Description of the task ▸ After locating the line that holds "Image resolution: width=1372", copy that line and all that follow it word for word through the end of the data, with no pictures.

-------- Stored data

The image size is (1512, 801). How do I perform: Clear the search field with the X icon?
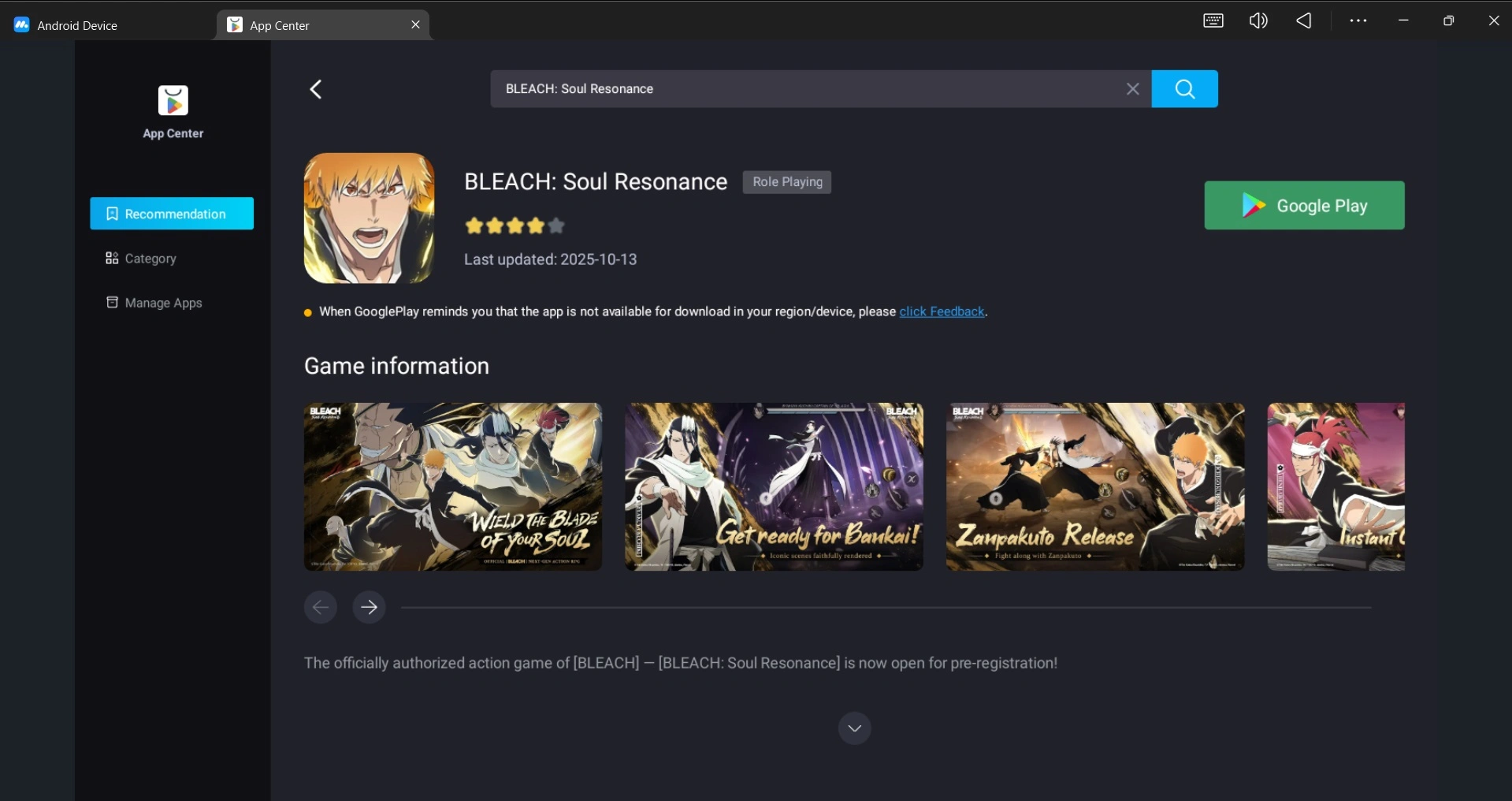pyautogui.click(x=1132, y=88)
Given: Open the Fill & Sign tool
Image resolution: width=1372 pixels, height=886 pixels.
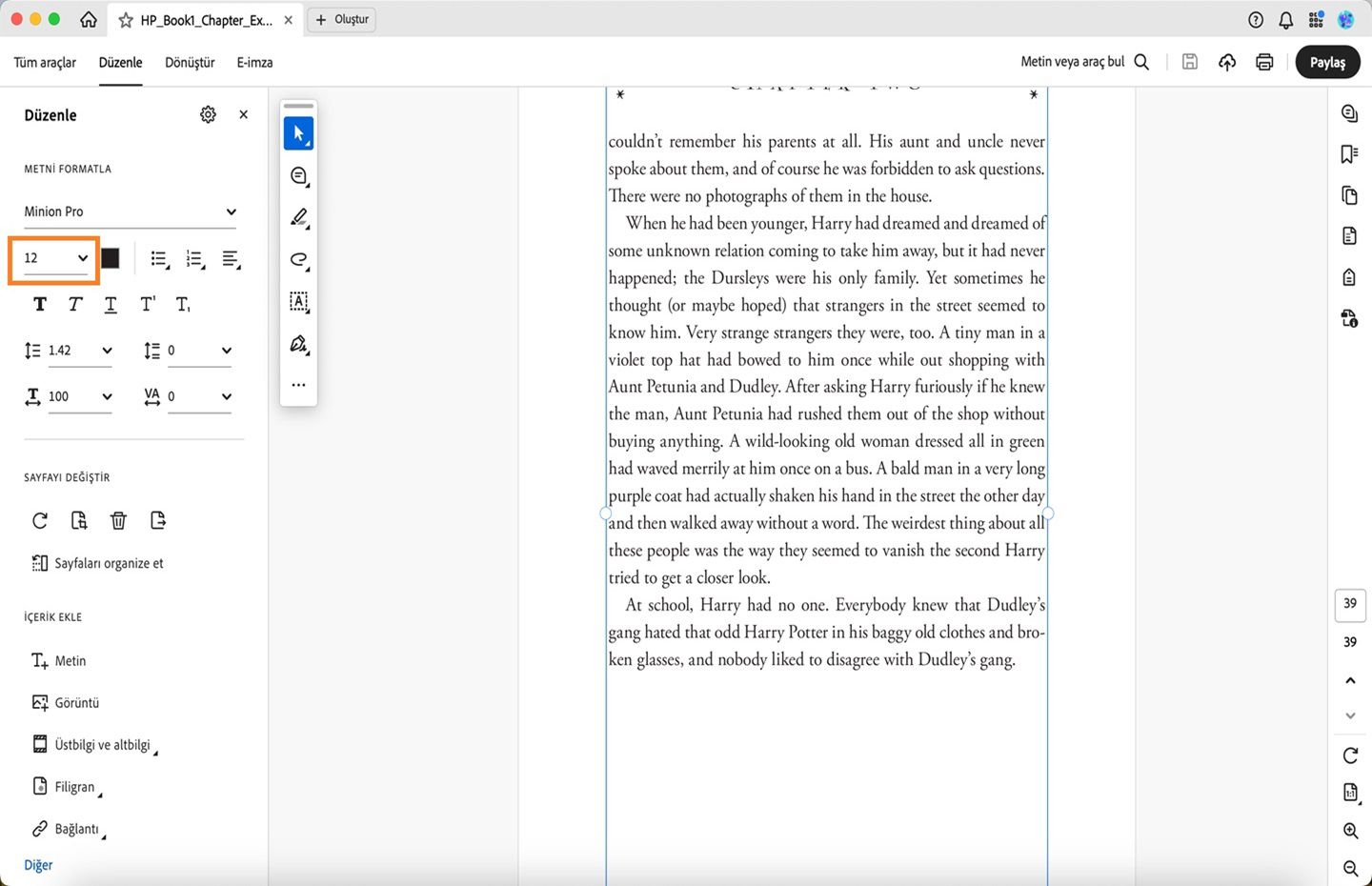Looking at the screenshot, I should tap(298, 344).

----------------

Your solution ▸
Image resolution: width=1372 pixels, height=886 pixels.
Looking at the screenshot, I should tap(298, 344).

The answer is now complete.